Material for this task ->
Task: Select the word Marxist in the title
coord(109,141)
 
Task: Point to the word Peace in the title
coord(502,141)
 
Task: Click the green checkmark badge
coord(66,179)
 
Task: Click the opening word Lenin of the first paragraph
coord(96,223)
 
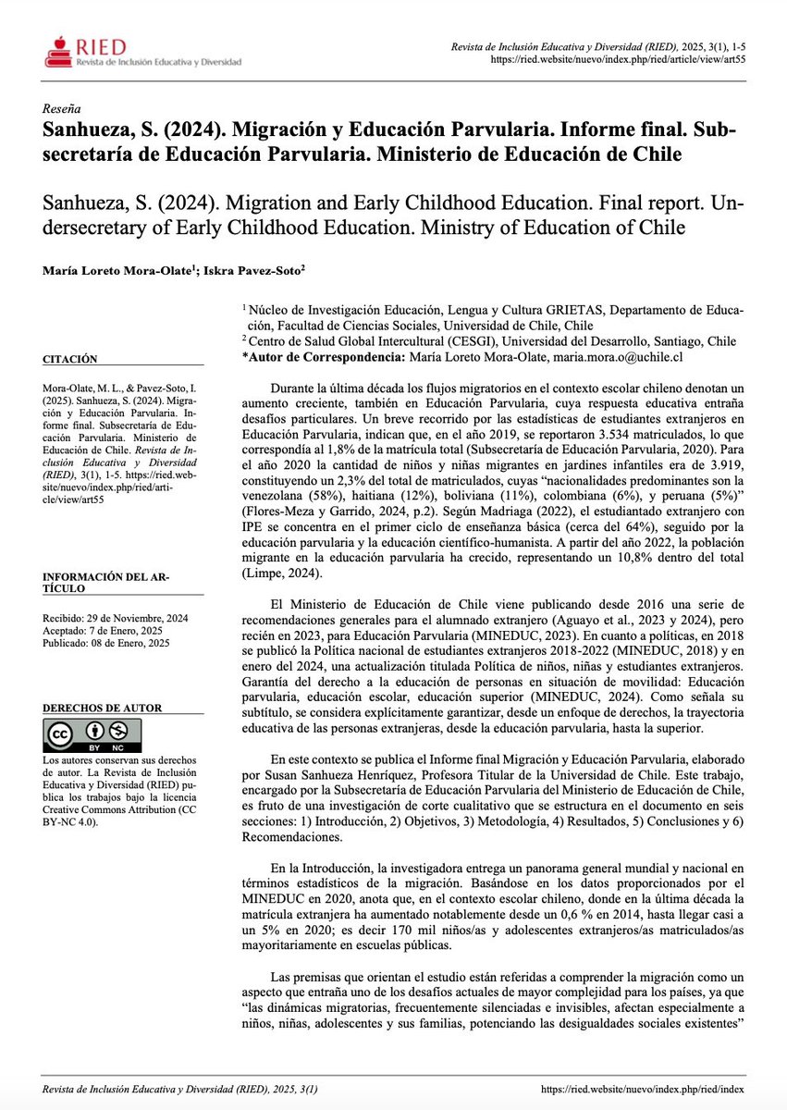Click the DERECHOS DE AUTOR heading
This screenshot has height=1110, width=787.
click(x=103, y=708)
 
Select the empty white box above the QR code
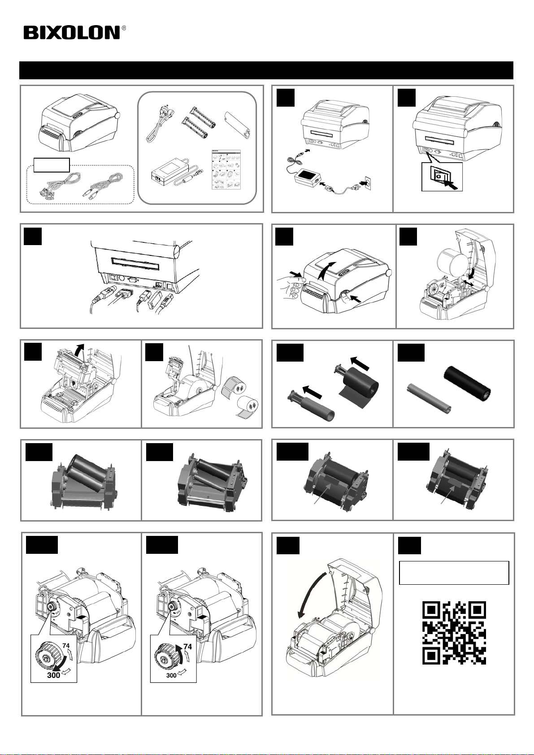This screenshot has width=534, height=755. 454,573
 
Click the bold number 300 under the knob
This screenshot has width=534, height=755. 54,675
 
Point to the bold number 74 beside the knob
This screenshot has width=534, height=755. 187,647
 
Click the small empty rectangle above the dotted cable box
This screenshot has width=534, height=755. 52,165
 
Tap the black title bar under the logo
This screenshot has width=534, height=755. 266,70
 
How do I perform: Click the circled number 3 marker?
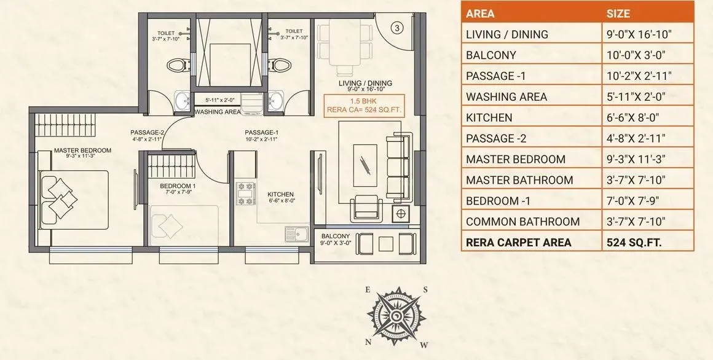point(398,28)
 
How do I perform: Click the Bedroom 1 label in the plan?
point(178,186)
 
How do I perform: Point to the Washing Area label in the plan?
point(218,112)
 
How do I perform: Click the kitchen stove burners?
point(245,193)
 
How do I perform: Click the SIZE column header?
point(618,14)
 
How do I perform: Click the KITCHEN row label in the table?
point(489,117)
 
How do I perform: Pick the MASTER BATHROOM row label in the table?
point(519,180)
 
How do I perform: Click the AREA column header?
point(480,14)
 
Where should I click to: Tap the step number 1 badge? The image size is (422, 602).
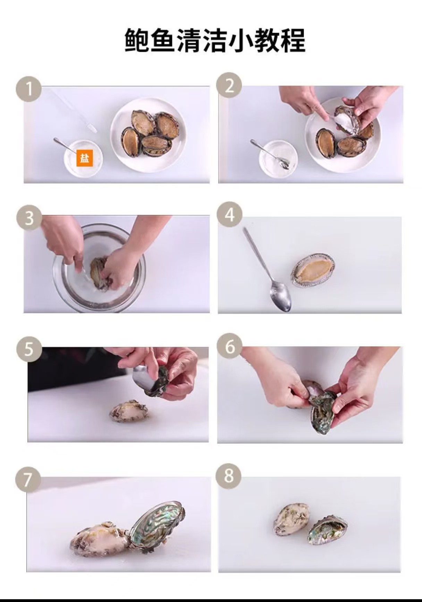coord(29,89)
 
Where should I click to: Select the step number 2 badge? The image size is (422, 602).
coord(229,85)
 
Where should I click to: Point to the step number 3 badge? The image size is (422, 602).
coord(29,218)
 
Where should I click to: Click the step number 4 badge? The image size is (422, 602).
coord(229,215)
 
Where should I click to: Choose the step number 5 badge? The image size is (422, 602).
coord(29,349)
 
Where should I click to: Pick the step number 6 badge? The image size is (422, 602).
coord(229,346)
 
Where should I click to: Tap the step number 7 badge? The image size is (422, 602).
coord(28,480)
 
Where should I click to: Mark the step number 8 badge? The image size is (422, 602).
coord(228,476)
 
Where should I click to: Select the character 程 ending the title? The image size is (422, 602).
coord(293,40)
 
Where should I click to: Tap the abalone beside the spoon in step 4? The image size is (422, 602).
coord(313,270)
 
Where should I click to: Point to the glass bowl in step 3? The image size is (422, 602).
coord(99,267)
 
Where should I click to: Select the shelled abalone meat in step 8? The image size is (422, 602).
coord(292,519)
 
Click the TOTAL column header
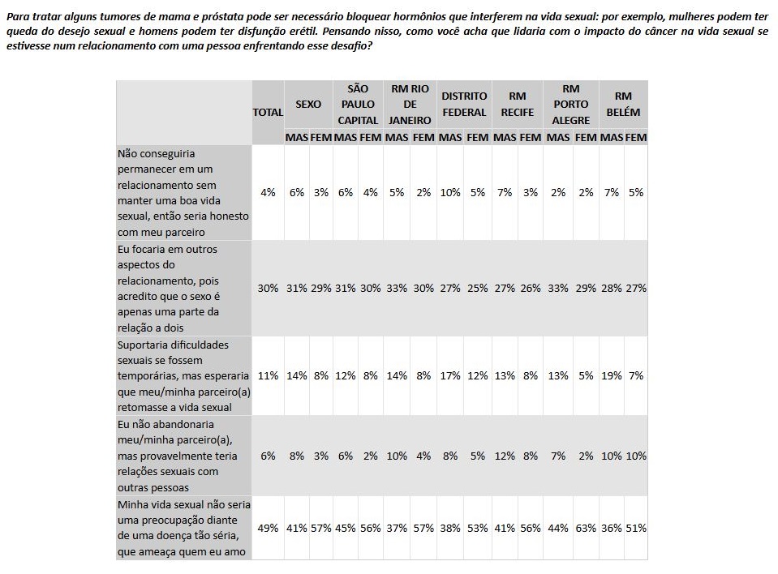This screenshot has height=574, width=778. pyautogui.click(x=268, y=113)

Work instructions -> Copy the data word for word, everything from the line containing "Point to the bold number 74 beside the knob" down to the line containing "coord(229,215)", including both of those lines. Leave the pictures out.

Result of the task ->
Point to the bold number 74 beside the knob
This screenshot has width=534, height=755. 187,647
 
Click the small empty rectangle above the dotted cable box
This screenshot has width=534, height=755. 52,165
 
Tap the black title bar under the logo
This screenshot has width=534, height=755. 266,70
 
How do I perform: Click the circled number 3 marker?
point(398,28)
 
How do I perform: Click the Bedroom 1 label in the plan?
point(178,186)
 
How do I perform: Point to the Washing Area label in the plan?
point(218,112)
 
How do I perform: Click the kitchen stove burners?
point(245,193)
 
How do I perform: Click the SIZE column header?
point(618,14)
 
How do I perform: Click the KITCHEN row label in the table?
point(489,117)
 
How do I perform: Pick the MASTER BATHROOM row label in the table?
point(519,180)
 
How do I perform: Click the AREA column header?
point(480,14)
 
Where should I click to: Tap the step number 1 badge? The image size is (422, 602).
coord(29,89)
 
Where should I click to: Select the step number 2 badge? The image size is (422, 602).
coord(229,85)
 
Where should I click to: Point to the step number 3 badge? The image size is (422, 602).
coord(29,218)
 
Where should I click to: Click the step number 4 badge? The image size is (422, 602).
coord(229,215)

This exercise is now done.